Mon Apr 06, 2015 9:04 pm
Apparently, current versions of IE, windows 8, and Chrome all try to detect a captive portal. If they detect one, they open the login page without using ssl, so no security warning happens. If your users don't have https:// websites as their default page, then they won't get the problem either - the hotspot just redirects them.
The certificate warning happens when a client tries to open an ssl-protected website before doing anything else. The browser thinks it's going to "my secure website" - so when it gets a certificate from your hotspot server for "myhotspot.com - signed by verisign - 100% legitimate) it is correctly alarming the user: "Warning - you are talking to a web server that is not the one you asked for!"
Many people respond by asking: "But I'm redirecting them to myhotspot.com ssl login page, and my certificate is valid!"
"Why should the client's browser give warning?"
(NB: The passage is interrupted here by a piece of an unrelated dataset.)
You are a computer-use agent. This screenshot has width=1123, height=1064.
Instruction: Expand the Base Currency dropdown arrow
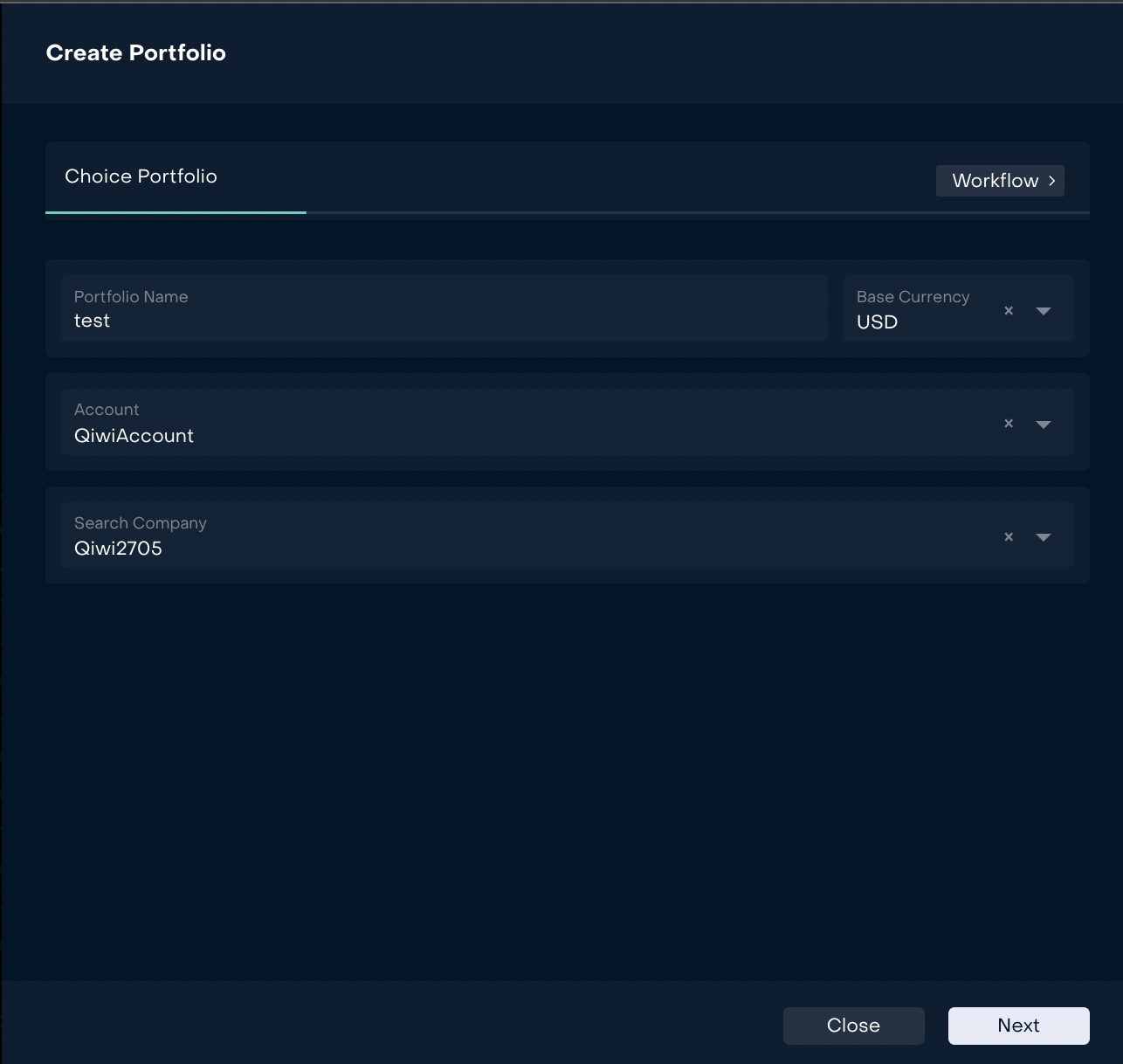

Redirect is a message that happens in the http protocol... certificates and ssl happen on port 443 BEFORE the http messages can begin. SSL starts by giving a certificate - before the client can ask for a website by name. So a browser sends TCP:443 packet to "google.com" and your Mikrotik answers in stead - SYN,ACK" - client acknowledges and starts the SSL request. The Mikrotik's certificate is for myhotspot.com - even if it is signed by Verisign, it is NOT the certificate for the web site that the client was asking for, so the browser will give a warning "certificate does not match website" - if the user clicks "do it anyway" - only THEN does the browser say "I want http 1.1, host=google.com, etc - " to which your Mikrotik finally gets to respond with the redirect header: "site moved to myhotspot.com"
Only a valid certificate signed by a trusted authority, matching the website you requested will work.
Jumping in the middle will break one of these - so there will be a warning, or else you could just as easily intercept connections to the users' banking websites without any warnings.....
So this is why it's good that browsers and operating systems are starting to check for a hotspot as soon as the device joins the network. If the device knows it's on a hotspot, it can open a non-ssl browser window and let the hotspot direct to the login page without any SSL warnings.